Thanks the code you've written has been very helpful. One question I must ask is that I only want to restrict my encoding to 58 characters. How would I go about linking 2 26-character trees and 1 9 character (for punctuation) tree together? I figured that setting aside bit tags would work, but unsure on its implementation. Thank you.
I'm sorry, but I really can't think of any way to do that that would really make any sense.
Best I can figure is that you'd end up using 4 trees...
the first tree for lowercase letters (00)
second tree for uppercase letters (01)
third tree for punctuation (10)
fourth tree for other characters (11)
and the first two bits of every code would specify which tree... the only problem is that is horrifyingly inefficient. Not to mention that for the punctuation characters, their ASCII values don't have any rhyme or reason, so you'll have to use a table for that.
I'm not sure if this is an academic question, but it's really not a very good implementation to pursue.

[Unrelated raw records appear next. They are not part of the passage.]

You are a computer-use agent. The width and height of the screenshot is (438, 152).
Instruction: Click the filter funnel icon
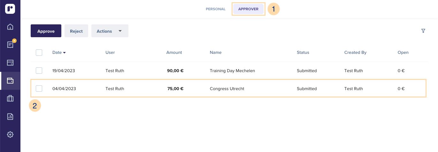423,31
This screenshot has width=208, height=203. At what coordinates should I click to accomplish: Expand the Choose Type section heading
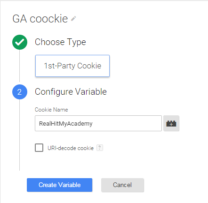click(60, 42)
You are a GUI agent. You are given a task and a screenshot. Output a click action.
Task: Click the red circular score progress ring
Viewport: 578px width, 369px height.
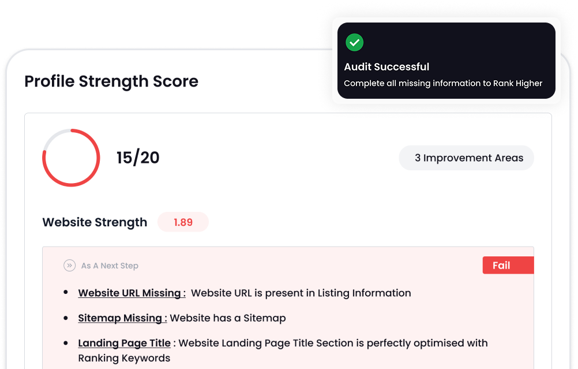click(71, 158)
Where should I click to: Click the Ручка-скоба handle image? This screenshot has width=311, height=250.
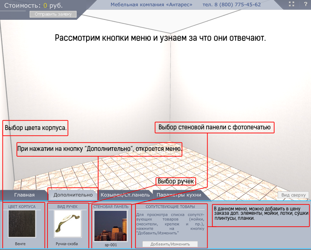(68, 224)
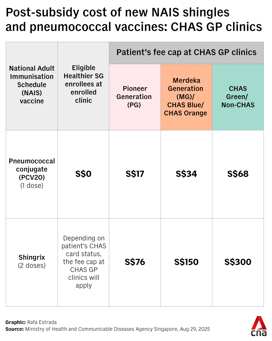Click the Patient's fee cap header bar
The height and width of the screenshot is (341, 272).
tap(186, 53)
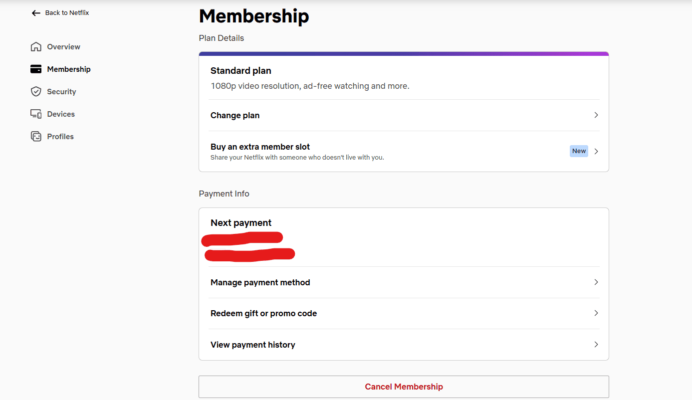Select the Security menu item
Viewport: 692px width, 400px height.
53,92
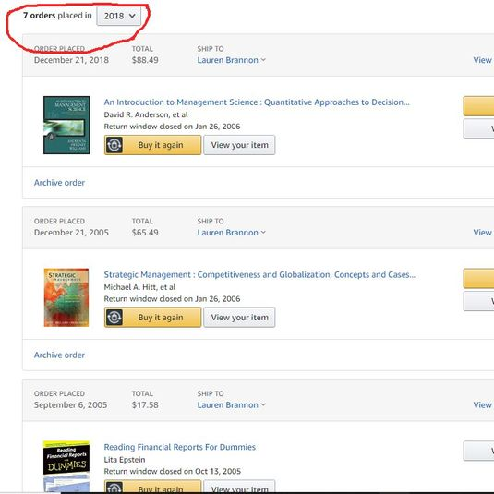Archive the December 21, 2018 order
The image size is (494, 494).
tap(59, 183)
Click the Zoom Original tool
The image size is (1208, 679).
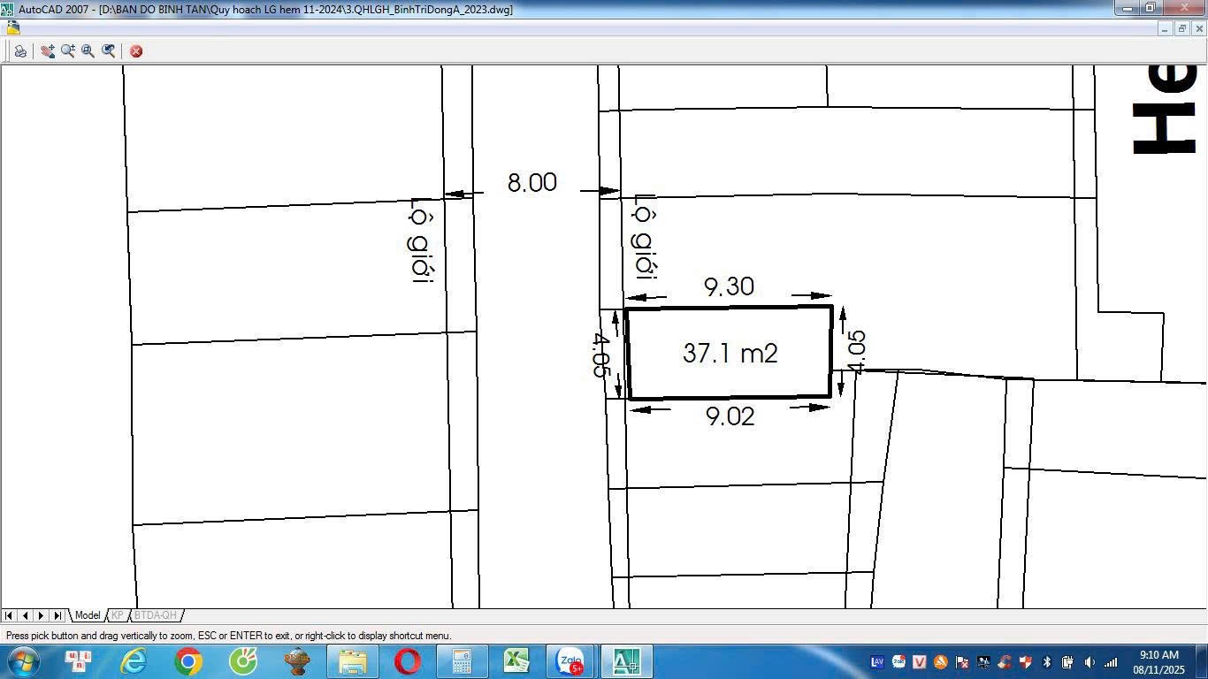coord(109,51)
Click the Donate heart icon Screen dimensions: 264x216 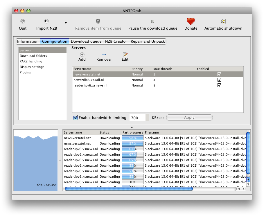tap(191, 21)
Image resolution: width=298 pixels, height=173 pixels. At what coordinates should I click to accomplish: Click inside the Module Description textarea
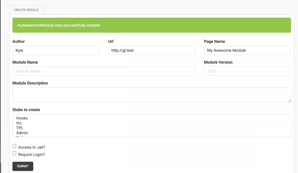click(151, 95)

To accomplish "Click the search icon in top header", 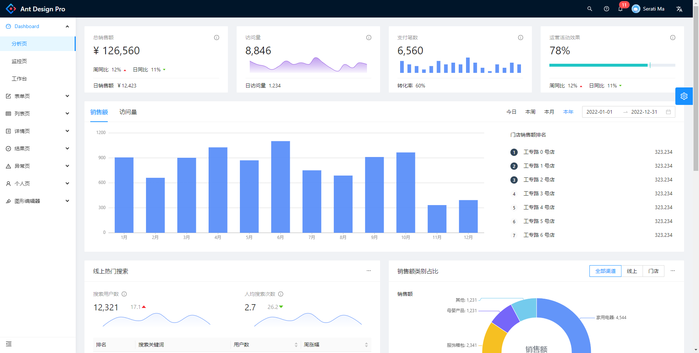I will [589, 9].
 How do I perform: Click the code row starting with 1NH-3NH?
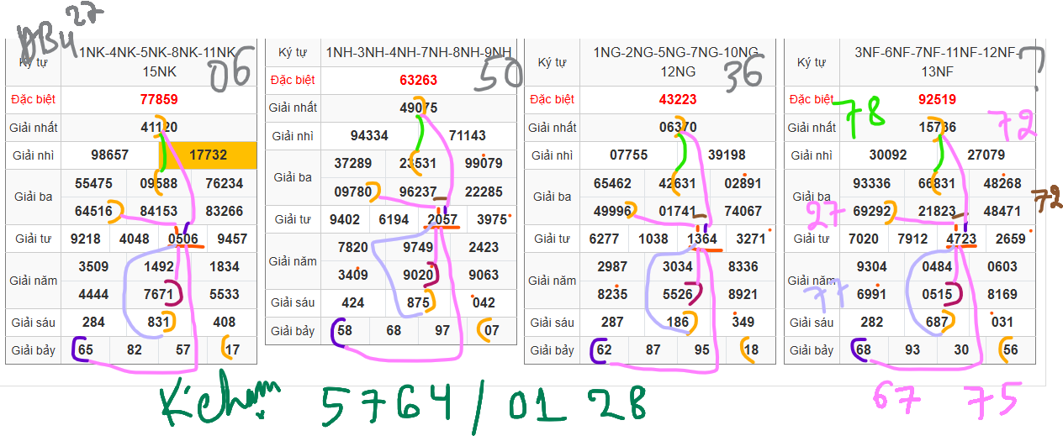point(418,53)
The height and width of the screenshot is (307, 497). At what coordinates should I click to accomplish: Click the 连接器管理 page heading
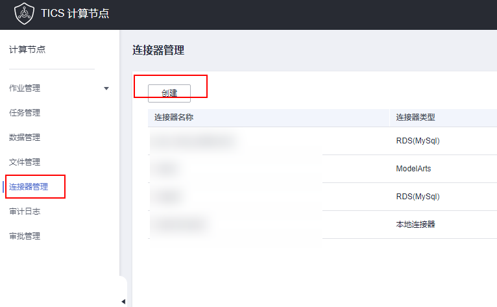(x=158, y=51)
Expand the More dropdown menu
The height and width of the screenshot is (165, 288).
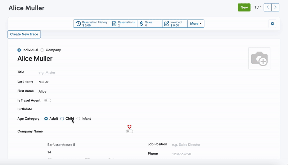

Actually, you only really need one tree, atleast to master the concepts of Huffman. Huffman is very simple AND elegant, which is it's power. There is no distinction between lower, upper, and number characters-- they are all ASCII.
Here is essentially how it works--
1) preflight data, counting all occurrences of each ASCII character (the "frequency" of each character).
/* assume you've got a data source of arbitrary length */
unsigned char data;
/* frequency table */
unsigned char freq;
/* init frequency table */
/* get frequency of each occurrence of each ASCII character */
/* sort the table in descending order and eliminate null
frequencies. This just means that the ASCII characters that
were seen the most need to be at the top of the list, so
they are considered last, and the ones that are never
seen are stripped from the list so they are not considered
at all */
/* you may only add two adjacent frequencies together, and
they must combine to form the smallest possible _combined frequency */
Data: "Mary had a little lamb."
M = 1
a = 4
r = 1
y = 1
= 4 (this is a space character)
h = 1
d = 1
l = 3
i = 1
t = 2
e = 1
m = 1
b = 1
. = 1
Sorted, looks like this:
a = 4
= 4 (space)
l = 3
t = 2
M = 1
r = 1
y = 1
h = 1
d = 1
i = 1
e = 1
m = 1
b = 1
. = 1
Once the frequency table is built, you start combining the two lowest, _adjacent_ frequencies. It doesn't matter if a letter with a frequency of 1 (like 'e') is above or below any other letter with a frequency of 1 (like 'b'). All that matters is the frequency. The letter itself (its value, that is) becomes the index.
Simple pair them to build the binary equivalents.
I apologize for not completing the previous note, as I got rushed and was unable to give the encoded table for the above. It is this:
a = 111
space = 110
l = 1011
t = 1010
M = 1001
r = 1000
y = 0111
h = 0110
d = 0101
i = 0100
e = 0011
m = 0010
b = 0001
. = 0000
As you can see, every character was compressed by atleast 1/2 (4 bits versus original 8) so the original data was compressed atleast 50%. Very effecient.